Exercise: With the material below, print exactly the lines between the line holding "Minimize the DOSBox window" and the line holding "Open the Read", inclusive. Add nothing else.

──────── Data for the task

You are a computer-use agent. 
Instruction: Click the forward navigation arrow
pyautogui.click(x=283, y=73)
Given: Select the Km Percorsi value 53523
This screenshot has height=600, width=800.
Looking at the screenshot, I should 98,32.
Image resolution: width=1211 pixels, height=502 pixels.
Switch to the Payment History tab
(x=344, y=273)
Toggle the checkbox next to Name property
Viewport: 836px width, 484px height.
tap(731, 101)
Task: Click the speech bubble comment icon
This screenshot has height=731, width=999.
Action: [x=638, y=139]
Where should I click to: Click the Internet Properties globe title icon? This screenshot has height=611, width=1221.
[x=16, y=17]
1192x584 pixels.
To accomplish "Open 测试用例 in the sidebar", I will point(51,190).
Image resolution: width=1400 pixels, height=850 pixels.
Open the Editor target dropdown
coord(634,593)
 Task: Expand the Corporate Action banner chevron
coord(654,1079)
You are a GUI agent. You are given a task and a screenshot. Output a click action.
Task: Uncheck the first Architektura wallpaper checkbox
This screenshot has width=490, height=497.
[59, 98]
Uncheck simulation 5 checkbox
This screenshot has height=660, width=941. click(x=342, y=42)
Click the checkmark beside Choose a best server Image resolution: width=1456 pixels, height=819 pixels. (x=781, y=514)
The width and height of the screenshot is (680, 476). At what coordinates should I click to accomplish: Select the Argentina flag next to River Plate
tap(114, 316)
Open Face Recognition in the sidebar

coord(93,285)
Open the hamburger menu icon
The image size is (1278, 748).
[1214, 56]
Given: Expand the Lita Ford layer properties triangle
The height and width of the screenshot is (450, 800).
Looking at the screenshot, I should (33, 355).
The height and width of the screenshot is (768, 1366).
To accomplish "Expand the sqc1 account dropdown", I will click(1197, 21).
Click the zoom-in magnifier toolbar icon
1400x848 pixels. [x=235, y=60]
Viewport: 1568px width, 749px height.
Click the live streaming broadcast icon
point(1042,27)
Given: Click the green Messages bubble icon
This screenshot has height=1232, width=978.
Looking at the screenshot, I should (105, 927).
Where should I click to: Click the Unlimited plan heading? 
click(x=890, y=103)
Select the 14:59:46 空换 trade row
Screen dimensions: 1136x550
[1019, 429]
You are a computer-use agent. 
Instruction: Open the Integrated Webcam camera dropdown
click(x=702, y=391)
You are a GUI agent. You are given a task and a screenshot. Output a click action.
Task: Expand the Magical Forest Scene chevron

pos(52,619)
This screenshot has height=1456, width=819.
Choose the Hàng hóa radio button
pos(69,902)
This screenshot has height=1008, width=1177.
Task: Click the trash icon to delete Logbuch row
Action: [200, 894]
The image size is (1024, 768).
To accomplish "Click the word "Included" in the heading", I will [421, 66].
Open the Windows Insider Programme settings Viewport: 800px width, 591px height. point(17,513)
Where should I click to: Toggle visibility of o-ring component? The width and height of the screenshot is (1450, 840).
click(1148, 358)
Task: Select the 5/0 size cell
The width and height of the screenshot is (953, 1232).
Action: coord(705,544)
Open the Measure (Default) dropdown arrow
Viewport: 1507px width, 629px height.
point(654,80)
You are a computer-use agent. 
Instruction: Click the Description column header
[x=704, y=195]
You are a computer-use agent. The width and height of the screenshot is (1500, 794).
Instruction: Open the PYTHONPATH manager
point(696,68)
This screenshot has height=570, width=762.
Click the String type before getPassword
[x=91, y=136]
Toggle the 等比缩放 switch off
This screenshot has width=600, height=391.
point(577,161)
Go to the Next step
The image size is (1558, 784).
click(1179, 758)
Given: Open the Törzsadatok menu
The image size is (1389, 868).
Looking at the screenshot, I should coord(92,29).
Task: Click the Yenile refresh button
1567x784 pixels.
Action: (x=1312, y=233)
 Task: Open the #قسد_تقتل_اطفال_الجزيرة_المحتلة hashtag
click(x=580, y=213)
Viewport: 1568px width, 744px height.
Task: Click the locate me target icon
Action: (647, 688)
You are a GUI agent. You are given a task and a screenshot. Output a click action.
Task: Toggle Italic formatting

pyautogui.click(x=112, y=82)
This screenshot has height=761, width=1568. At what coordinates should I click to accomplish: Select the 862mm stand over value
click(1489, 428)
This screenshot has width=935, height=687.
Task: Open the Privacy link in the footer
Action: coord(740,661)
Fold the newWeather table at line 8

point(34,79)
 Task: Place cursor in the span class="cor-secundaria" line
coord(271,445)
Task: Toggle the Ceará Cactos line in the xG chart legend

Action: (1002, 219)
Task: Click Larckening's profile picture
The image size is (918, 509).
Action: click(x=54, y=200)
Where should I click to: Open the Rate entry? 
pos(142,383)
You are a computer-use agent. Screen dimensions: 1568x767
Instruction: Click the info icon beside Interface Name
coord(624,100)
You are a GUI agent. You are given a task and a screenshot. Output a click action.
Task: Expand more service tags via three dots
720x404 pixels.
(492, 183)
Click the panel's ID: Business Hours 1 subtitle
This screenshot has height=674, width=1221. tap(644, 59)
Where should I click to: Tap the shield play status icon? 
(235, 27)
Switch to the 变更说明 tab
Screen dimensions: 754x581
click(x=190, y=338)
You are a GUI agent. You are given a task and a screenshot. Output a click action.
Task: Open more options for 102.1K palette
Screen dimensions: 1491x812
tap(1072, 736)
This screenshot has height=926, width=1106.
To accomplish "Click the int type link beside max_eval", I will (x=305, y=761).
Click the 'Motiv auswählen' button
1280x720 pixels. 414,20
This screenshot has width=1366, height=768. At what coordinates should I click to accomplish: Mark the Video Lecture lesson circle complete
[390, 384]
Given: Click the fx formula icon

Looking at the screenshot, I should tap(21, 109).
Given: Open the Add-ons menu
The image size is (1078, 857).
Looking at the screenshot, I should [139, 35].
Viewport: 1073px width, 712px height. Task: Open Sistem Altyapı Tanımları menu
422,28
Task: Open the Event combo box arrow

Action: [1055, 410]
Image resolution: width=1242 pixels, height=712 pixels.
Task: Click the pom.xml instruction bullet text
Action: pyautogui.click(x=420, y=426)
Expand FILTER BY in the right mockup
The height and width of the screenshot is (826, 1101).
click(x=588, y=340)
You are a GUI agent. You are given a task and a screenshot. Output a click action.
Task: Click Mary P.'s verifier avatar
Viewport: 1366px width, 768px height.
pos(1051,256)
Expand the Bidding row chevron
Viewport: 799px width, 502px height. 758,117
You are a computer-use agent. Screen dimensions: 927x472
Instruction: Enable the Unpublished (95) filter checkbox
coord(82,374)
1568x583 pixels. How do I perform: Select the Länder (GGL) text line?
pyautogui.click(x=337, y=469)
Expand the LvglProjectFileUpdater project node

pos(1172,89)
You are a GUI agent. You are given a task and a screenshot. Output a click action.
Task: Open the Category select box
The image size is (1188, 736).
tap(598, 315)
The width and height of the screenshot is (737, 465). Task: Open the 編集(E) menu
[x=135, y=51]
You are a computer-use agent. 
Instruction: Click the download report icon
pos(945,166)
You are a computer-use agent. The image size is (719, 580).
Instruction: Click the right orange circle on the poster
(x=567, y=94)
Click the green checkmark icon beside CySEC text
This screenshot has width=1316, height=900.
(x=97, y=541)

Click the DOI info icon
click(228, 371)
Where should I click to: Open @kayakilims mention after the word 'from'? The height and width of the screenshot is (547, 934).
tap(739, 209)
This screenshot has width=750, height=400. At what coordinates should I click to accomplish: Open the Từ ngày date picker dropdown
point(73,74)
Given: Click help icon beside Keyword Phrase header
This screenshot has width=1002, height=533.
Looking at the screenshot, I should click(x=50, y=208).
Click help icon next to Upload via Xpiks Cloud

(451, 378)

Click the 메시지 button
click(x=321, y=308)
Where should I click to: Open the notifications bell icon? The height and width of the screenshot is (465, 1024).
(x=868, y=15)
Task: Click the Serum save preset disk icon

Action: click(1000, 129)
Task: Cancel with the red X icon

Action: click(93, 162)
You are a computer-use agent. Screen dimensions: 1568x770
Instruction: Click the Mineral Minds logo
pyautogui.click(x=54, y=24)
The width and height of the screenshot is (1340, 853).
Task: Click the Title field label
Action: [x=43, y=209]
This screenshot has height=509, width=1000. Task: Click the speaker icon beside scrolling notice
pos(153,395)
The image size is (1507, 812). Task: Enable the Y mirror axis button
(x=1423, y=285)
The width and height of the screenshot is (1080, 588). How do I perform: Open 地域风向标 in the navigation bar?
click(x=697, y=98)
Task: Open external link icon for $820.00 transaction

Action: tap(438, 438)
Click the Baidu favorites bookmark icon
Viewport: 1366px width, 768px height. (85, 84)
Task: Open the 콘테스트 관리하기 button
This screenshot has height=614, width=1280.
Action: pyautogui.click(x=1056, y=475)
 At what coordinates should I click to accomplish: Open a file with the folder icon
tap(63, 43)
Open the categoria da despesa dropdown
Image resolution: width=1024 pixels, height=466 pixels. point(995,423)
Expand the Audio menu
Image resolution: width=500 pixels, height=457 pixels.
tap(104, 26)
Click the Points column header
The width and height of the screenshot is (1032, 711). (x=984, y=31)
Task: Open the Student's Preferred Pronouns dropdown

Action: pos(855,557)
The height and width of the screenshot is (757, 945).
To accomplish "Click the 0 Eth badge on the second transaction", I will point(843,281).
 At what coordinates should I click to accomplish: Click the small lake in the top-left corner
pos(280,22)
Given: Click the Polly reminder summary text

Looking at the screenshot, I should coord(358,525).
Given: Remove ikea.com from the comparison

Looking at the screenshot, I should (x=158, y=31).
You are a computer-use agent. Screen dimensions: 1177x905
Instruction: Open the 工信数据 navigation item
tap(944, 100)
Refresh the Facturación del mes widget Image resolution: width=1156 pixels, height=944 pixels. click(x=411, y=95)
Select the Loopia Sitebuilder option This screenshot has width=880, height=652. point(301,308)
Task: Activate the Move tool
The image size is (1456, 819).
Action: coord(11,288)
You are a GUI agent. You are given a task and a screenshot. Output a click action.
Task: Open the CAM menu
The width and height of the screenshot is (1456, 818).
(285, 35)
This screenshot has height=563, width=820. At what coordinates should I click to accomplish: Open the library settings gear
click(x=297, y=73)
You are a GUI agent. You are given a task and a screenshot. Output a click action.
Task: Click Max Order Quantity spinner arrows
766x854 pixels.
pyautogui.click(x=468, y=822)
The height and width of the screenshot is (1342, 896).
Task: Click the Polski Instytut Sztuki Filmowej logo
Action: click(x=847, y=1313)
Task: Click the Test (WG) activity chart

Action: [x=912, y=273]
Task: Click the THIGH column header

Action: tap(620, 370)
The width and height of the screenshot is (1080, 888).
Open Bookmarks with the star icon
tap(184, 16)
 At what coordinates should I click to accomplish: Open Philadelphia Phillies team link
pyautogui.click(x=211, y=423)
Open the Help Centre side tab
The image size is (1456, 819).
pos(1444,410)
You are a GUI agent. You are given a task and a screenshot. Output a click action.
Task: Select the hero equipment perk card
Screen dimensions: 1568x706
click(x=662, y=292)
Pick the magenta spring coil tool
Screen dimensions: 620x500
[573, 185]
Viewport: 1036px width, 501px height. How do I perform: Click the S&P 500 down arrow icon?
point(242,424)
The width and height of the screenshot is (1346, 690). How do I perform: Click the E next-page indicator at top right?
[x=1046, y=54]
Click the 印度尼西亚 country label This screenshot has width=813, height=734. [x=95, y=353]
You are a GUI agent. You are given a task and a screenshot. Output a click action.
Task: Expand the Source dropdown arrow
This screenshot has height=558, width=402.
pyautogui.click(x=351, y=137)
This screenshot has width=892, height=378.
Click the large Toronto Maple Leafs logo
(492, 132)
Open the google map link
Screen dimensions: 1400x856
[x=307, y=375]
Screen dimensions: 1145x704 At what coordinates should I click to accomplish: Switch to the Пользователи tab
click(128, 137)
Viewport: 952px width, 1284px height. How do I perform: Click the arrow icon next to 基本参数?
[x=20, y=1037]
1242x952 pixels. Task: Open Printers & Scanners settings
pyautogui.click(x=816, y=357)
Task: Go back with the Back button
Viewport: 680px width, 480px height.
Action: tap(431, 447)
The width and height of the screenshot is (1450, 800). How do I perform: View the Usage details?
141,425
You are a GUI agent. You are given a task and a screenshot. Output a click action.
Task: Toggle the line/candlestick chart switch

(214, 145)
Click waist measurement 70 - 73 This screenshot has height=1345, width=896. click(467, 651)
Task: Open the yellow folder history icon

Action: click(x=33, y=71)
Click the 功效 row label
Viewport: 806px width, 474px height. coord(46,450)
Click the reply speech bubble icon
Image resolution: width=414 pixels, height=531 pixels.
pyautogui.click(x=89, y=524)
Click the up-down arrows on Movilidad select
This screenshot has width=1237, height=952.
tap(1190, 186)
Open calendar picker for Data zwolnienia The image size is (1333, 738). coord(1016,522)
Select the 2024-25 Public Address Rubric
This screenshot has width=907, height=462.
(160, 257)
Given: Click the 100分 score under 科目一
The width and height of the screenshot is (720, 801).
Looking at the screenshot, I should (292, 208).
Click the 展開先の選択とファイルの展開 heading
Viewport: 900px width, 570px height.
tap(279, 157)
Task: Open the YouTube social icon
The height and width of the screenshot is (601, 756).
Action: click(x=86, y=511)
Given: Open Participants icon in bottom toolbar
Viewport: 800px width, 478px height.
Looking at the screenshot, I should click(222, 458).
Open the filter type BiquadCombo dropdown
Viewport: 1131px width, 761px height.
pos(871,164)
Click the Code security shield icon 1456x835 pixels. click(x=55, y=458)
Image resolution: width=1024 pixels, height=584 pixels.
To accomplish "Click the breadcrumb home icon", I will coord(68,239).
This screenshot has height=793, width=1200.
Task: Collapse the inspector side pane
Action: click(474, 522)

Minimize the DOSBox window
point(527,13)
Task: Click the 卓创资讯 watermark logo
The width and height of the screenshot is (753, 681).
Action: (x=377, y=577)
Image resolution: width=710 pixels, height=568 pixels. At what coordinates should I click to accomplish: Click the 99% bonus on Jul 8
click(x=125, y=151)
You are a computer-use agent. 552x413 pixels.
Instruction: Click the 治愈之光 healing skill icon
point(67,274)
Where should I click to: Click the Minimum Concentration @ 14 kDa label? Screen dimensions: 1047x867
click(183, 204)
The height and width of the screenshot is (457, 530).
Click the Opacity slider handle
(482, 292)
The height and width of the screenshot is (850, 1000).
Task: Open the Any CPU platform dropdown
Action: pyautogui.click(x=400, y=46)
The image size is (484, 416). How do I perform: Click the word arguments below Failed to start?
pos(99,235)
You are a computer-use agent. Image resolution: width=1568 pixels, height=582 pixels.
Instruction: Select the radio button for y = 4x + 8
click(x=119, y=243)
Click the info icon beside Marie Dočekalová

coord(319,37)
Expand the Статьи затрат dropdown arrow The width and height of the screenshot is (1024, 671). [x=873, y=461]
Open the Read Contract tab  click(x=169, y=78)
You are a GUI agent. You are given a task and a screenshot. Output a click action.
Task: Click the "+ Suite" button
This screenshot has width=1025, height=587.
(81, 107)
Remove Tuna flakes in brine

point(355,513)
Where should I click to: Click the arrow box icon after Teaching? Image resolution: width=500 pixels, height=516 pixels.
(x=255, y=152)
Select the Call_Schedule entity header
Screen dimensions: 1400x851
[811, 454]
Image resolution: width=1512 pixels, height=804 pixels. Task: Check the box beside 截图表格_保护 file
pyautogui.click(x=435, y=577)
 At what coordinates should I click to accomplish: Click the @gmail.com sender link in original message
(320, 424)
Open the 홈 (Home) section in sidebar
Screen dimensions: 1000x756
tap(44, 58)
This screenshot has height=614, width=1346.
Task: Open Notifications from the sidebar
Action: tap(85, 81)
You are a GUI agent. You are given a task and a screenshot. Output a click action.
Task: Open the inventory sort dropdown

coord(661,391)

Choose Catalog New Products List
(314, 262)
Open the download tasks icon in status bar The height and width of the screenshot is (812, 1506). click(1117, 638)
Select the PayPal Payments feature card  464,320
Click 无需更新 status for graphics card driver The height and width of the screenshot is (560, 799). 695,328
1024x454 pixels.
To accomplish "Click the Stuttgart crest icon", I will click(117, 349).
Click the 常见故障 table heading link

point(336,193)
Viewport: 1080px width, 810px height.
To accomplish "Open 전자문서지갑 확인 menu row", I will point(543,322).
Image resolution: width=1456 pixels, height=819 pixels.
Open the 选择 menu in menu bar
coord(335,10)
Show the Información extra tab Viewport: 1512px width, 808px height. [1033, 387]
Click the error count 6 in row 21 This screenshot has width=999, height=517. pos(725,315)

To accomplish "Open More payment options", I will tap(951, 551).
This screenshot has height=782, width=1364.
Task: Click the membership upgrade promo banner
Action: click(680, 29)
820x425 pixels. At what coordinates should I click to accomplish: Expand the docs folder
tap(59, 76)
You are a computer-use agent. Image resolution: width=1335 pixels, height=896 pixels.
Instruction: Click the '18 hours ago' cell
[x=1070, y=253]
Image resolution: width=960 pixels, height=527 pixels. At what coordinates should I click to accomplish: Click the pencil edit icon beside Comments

────────────────

Problem solution:
Minimize the DOSBox window
point(527,13)
Task: Click the 卓创资讯 watermark logo
The width and height of the screenshot is (753, 681).
Action: (x=377, y=577)
Image resolution: width=710 pixels, height=568 pixels. At what coordinates should I click to accomplish: Click the 99% bonus on Jul 8
click(x=125, y=151)
You are a computer-use agent. 552x413 pixels.
Instruction: Click the 治愈之光 healing skill icon
point(67,274)
Where should I click to: Click the Minimum Concentration @ 14 kDa label? Screen dimensions: 1047x867
click(183, 204)
The height and width of the screenshot is (457, 530).
Click the Opacity slider handle
(482, 292)
The height and width of the screenshot is (850, 1000).
Task: Open the Any CPU platform dropdown
Action: pyautogui.click(x=400, y=46)
The image size is (484, 416). How do I perform: Click the word arguments below Failed to start?
pos(99,235)
You are a computer-use agent. Image resolution: width=1568 pixels, height=582 pixels.
Instruction: Select the radio button for y = 4x + 8
click(x=119, y=243)
Click the info icon beside Marie Dočekalová

coord(319,37)
Expand the Статьи затрат dropdown arrow The width and height of the screenshot is (1024, 671). [x=873, y=461]
Open the Read Contract tab  click(x=169, y=78)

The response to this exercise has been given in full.